[Data for review]:

········

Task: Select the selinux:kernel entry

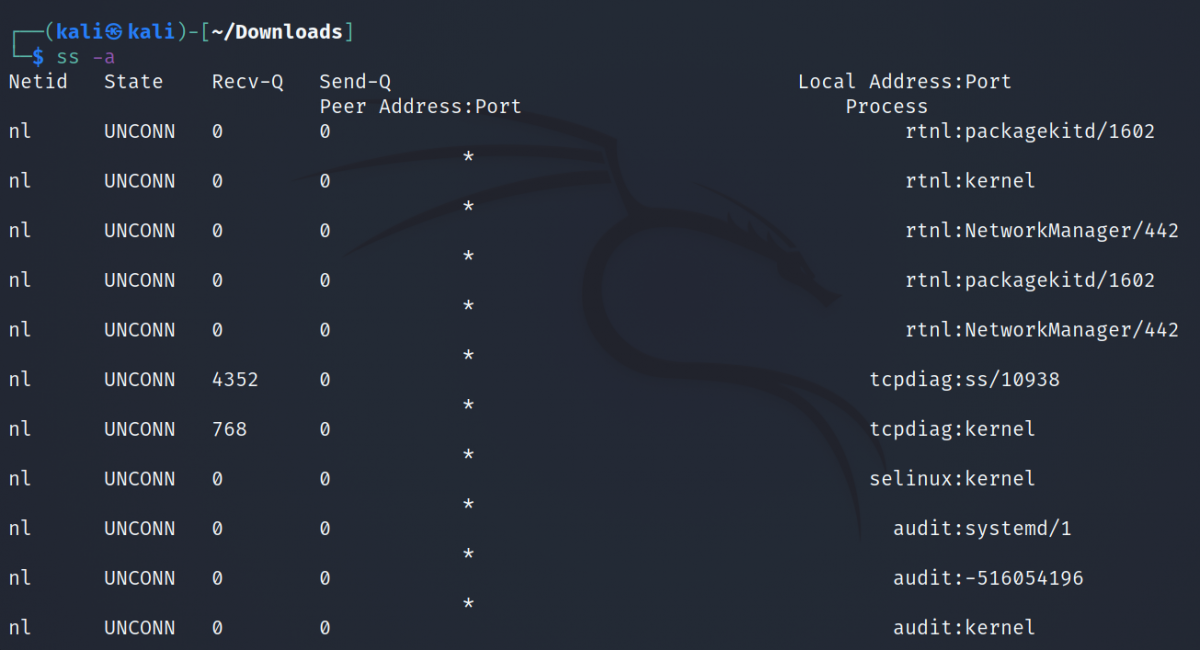Action: [x=952, y=479]
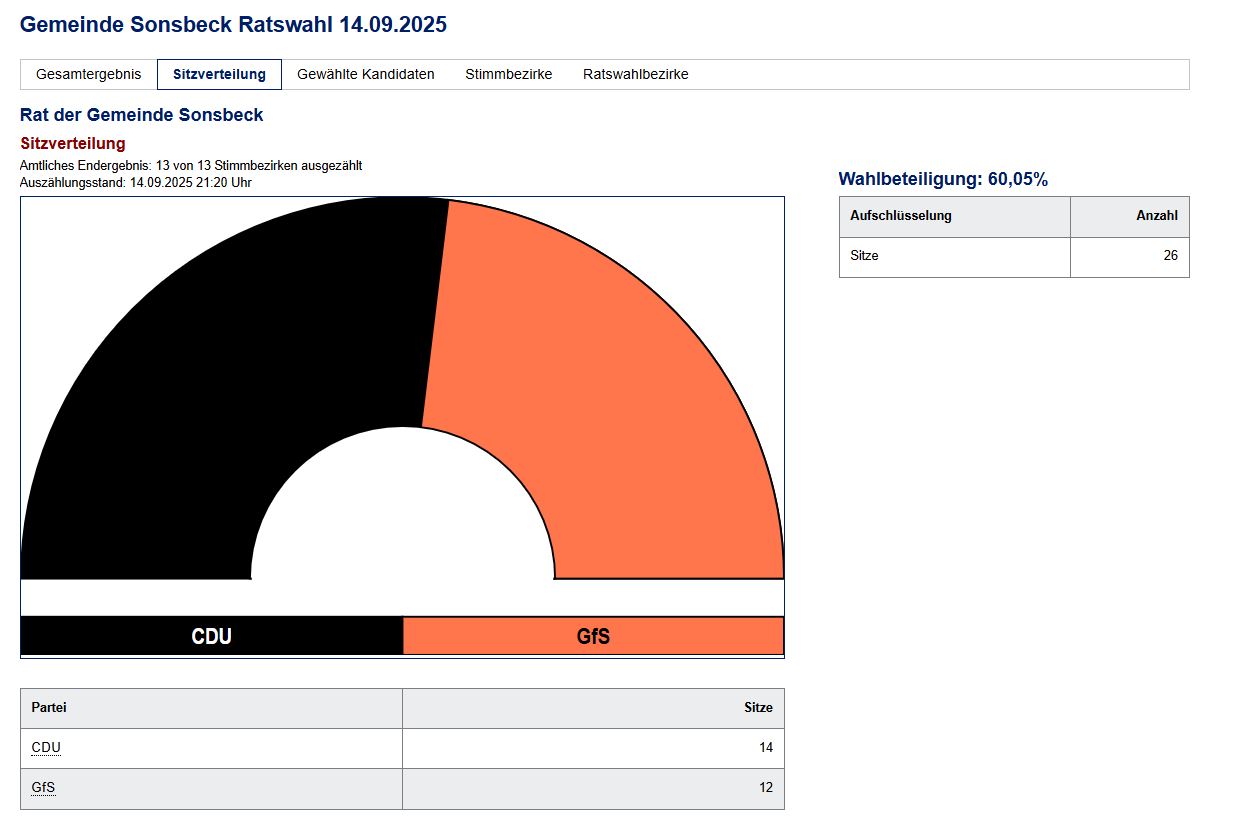Select the orange GfS legend bar

pos(593,636)
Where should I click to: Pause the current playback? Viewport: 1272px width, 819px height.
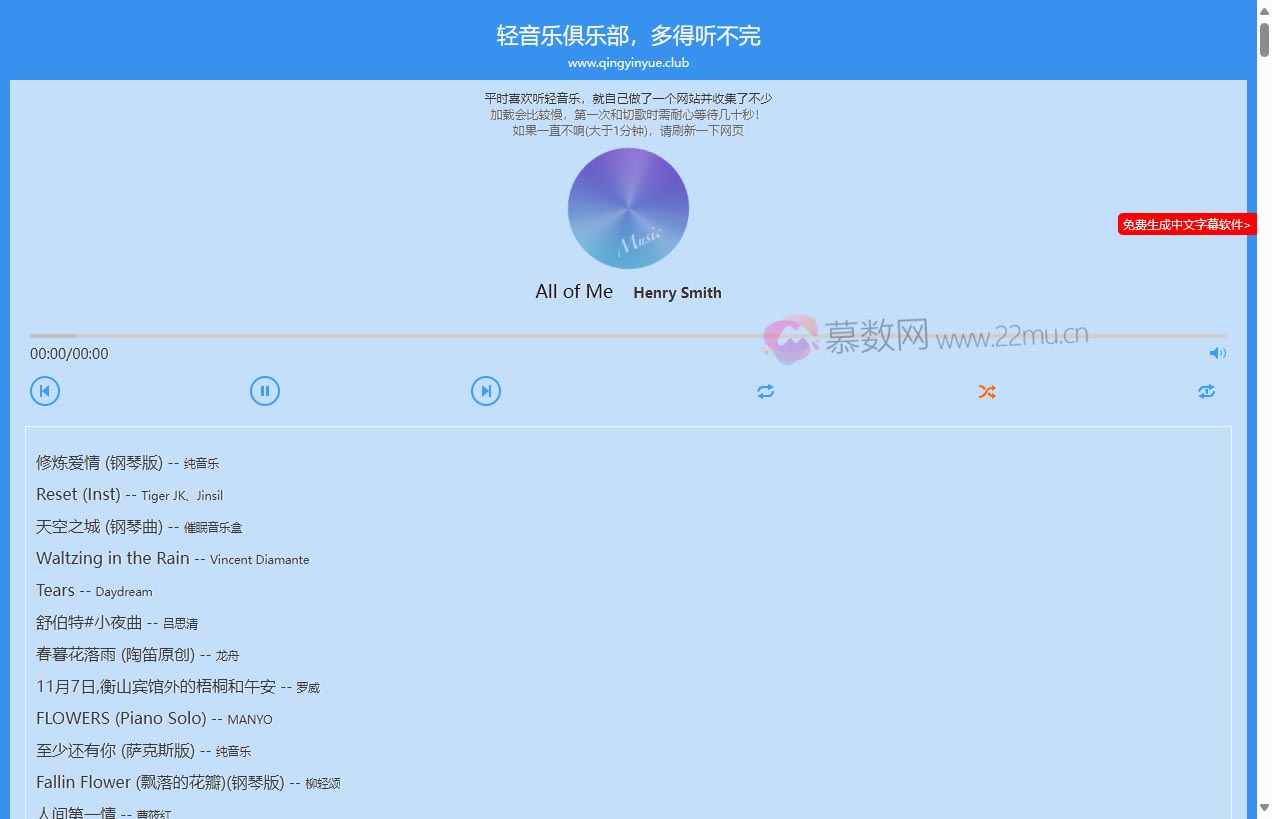point(265,391)
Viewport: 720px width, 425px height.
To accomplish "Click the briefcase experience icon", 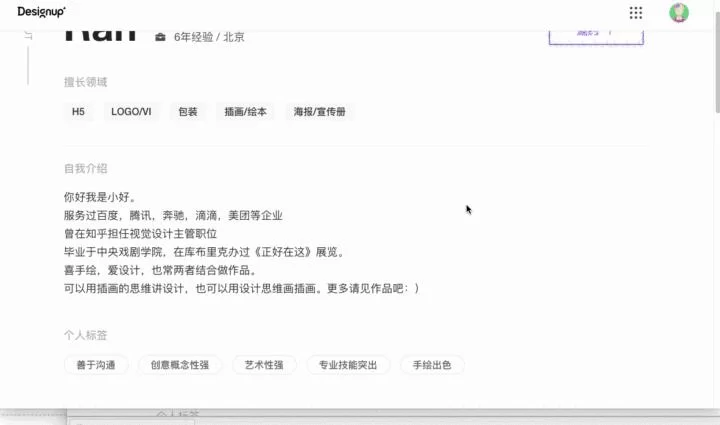I will pos(160,37).
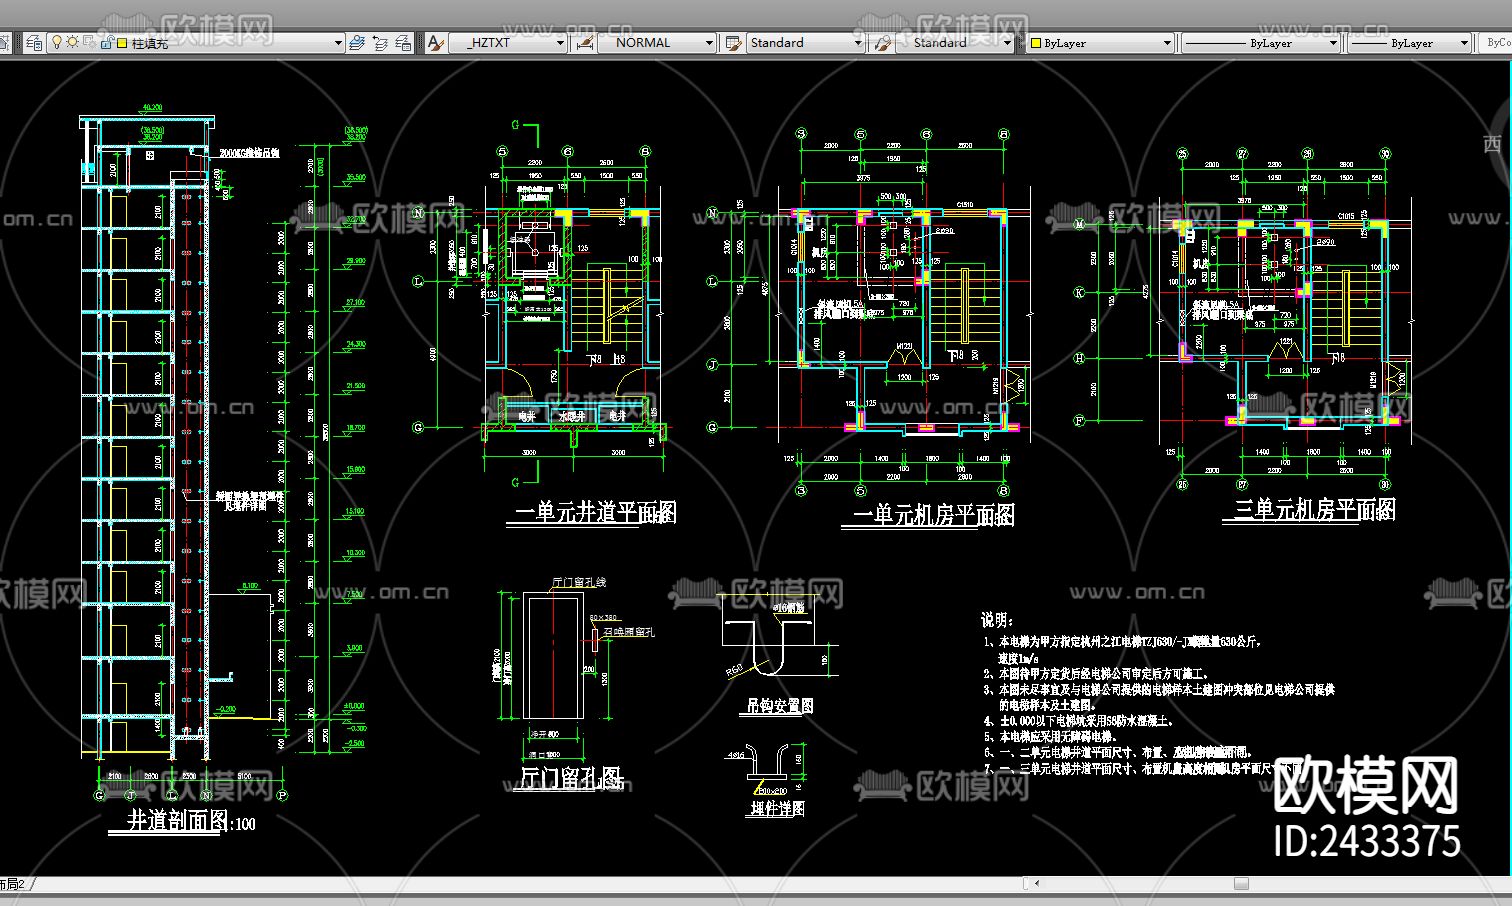Screen dimensions: 1512x906
Task: Open the ByLayer color control dropdown
Action: [1166, 43]
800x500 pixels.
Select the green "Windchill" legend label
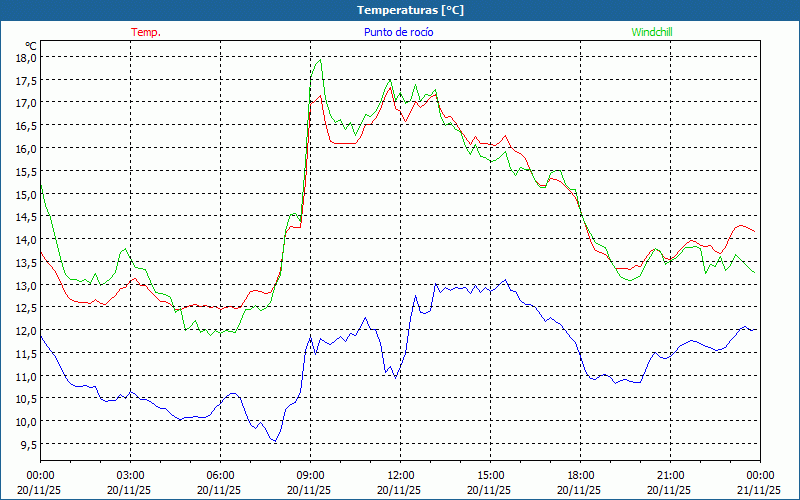[x=651, y=32]
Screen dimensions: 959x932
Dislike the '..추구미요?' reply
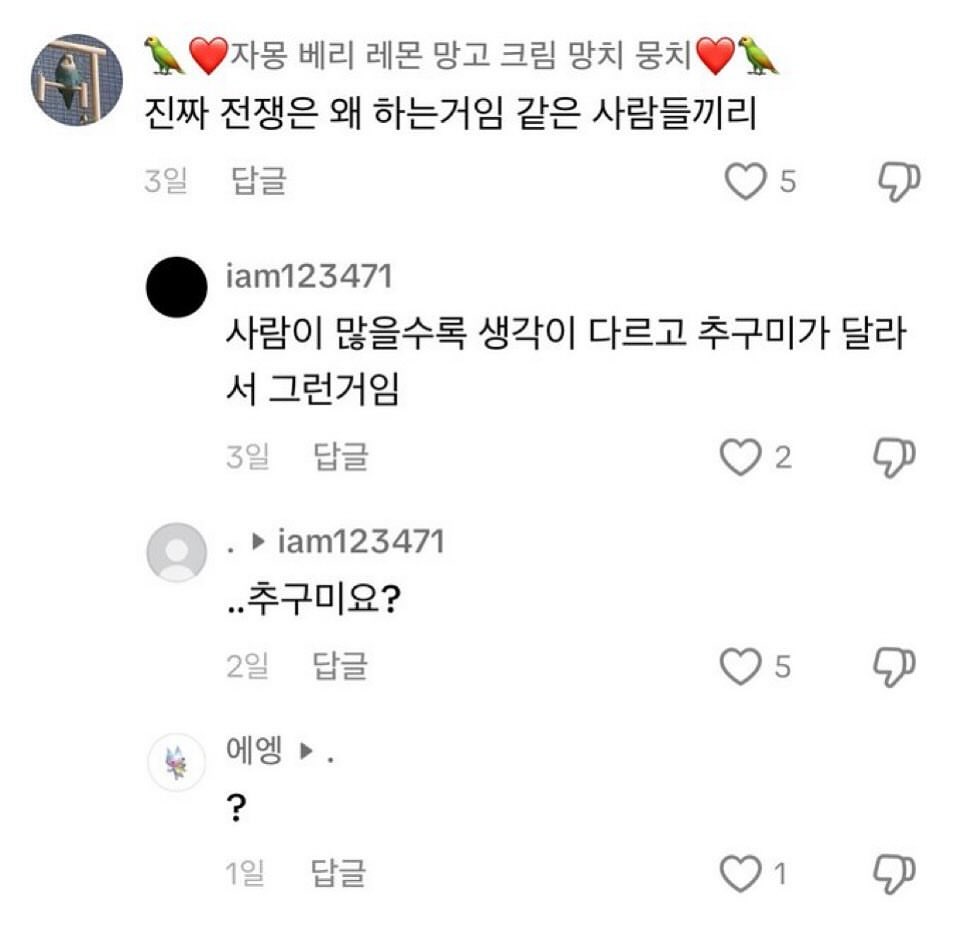click(x=897, y=665)
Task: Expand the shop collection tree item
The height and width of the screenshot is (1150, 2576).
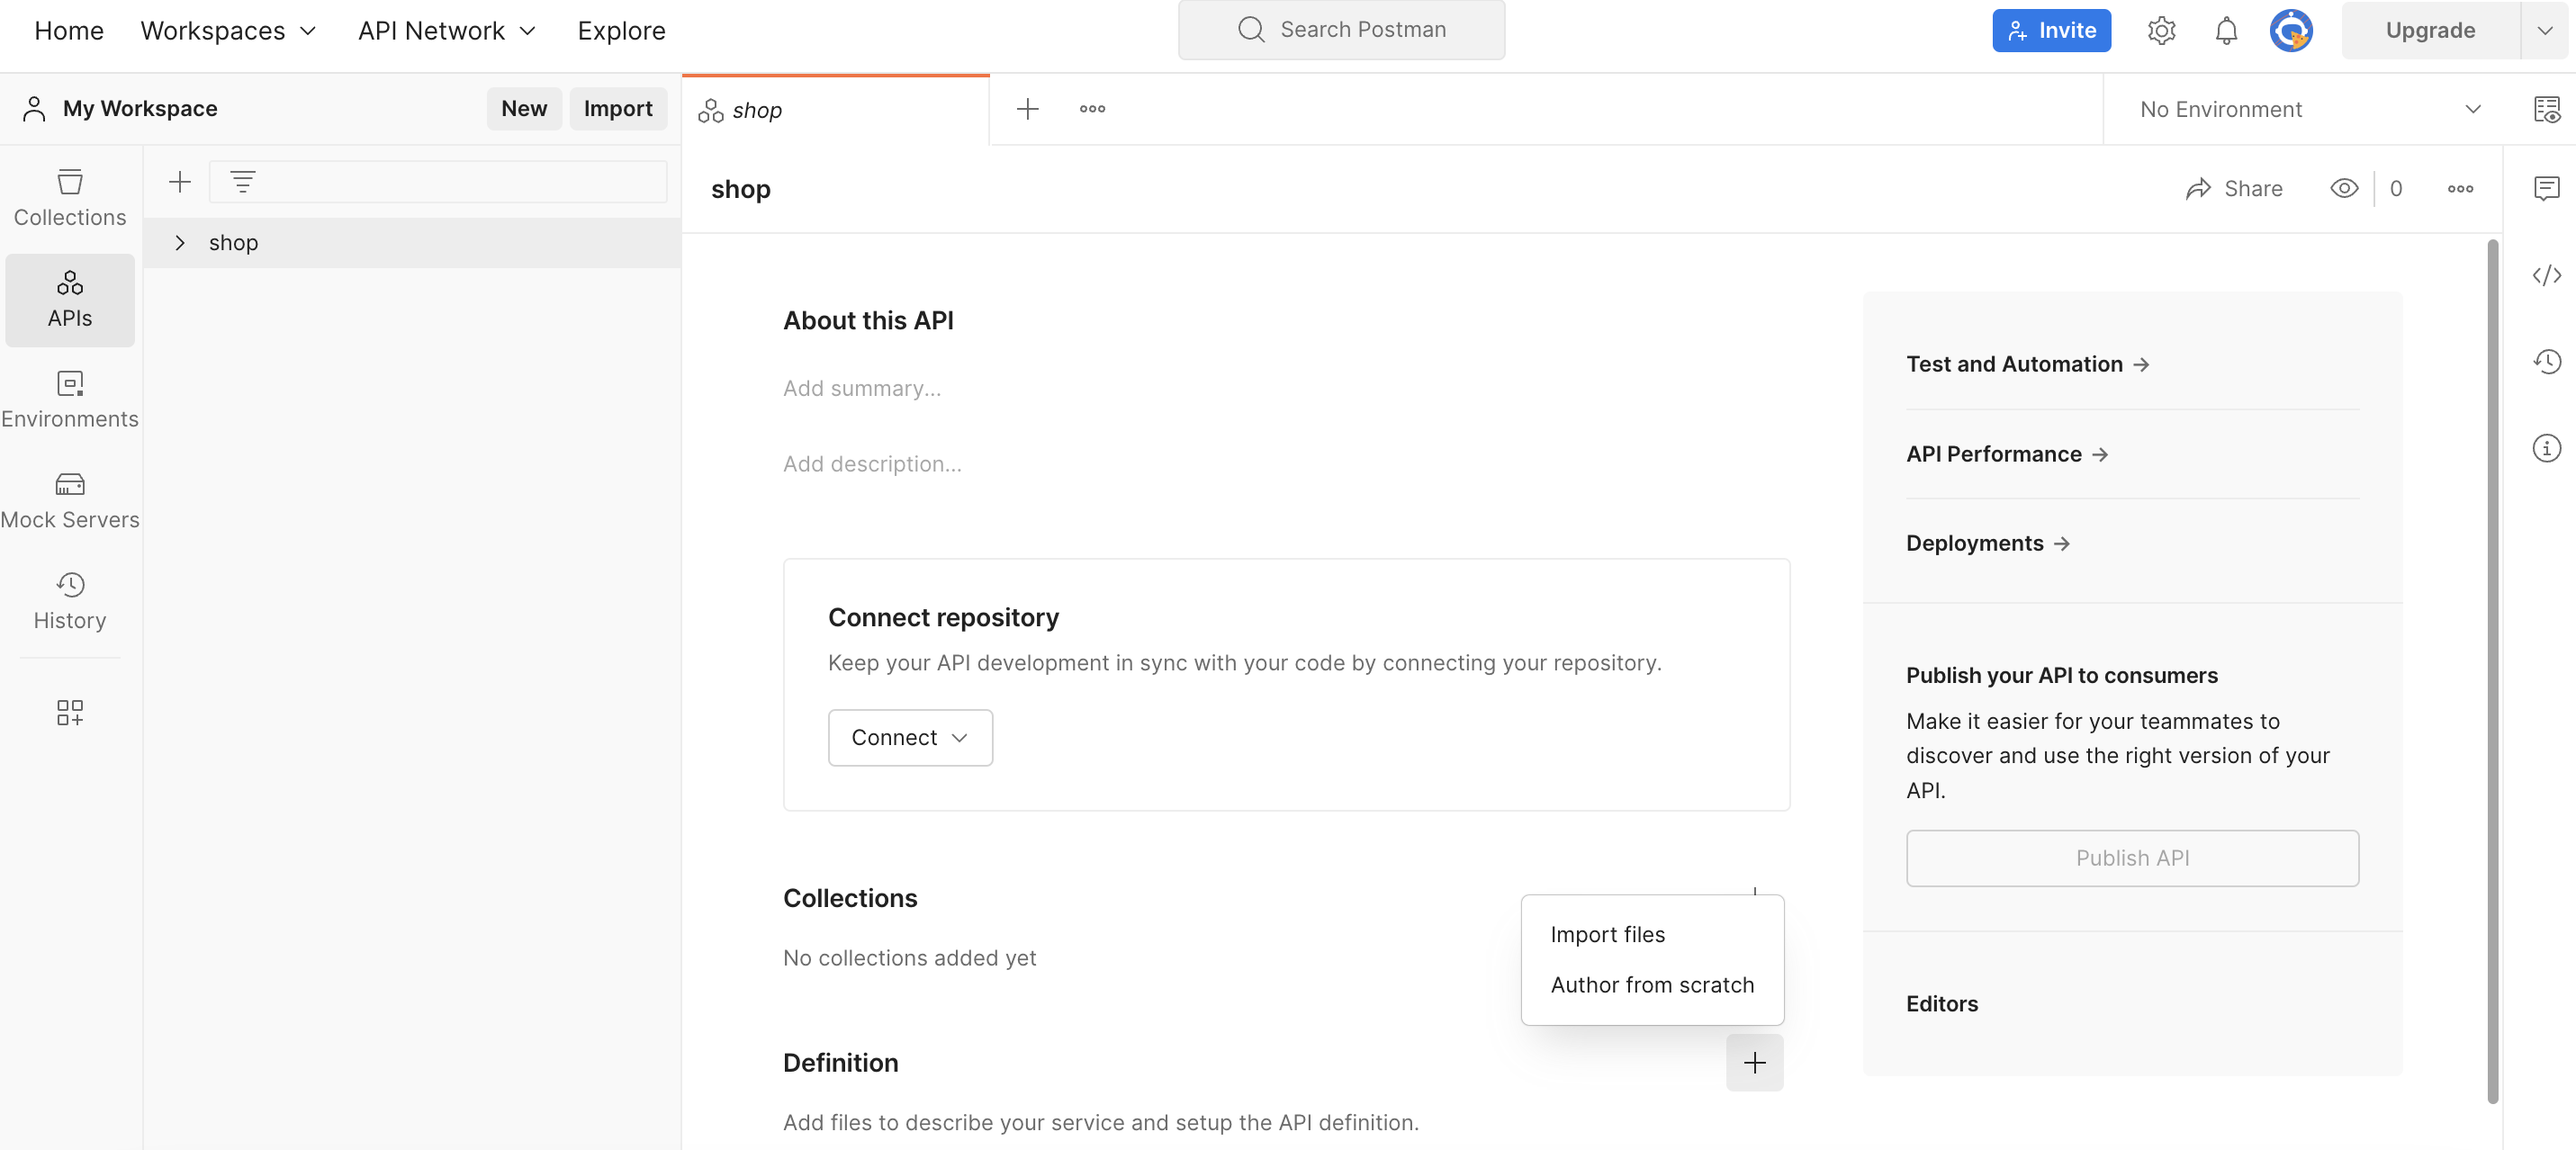Action: 179,243

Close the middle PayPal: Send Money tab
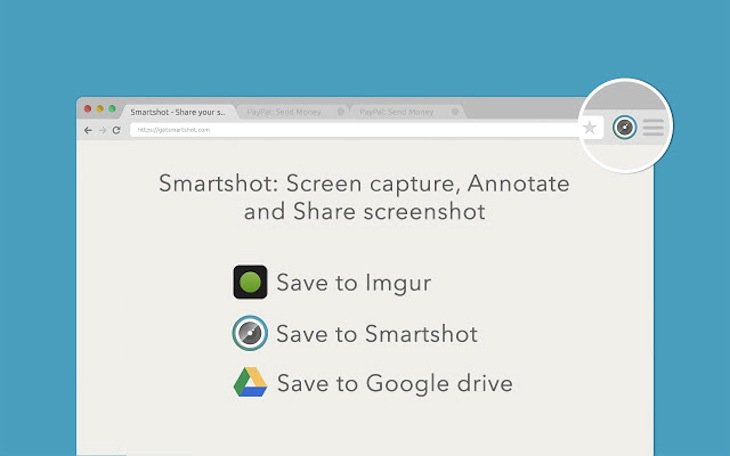pos(341,112)
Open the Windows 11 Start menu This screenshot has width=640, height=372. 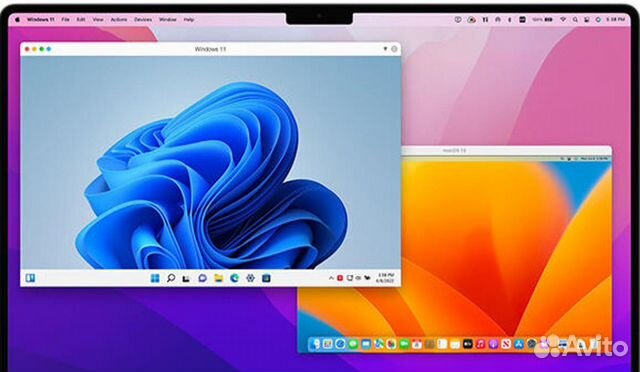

········

[What you will do]:
Leave the pictures aside and transcribe only the lines from the one holding "Dislike the '..추구미요?' reply" through the final line of the records above.

[Answer section]:
Dislike the '..추구미요?' reply
click(x=897, y=665)
Task: Expand the shop collection tree item
The height and width of the screenshot is (1150, 2576).
Action: 179,243

Close the middle PayPal: Send Money tab
pos(341,112)
Open the Windows 11 Start menu This screenshot has width=640, height=372. 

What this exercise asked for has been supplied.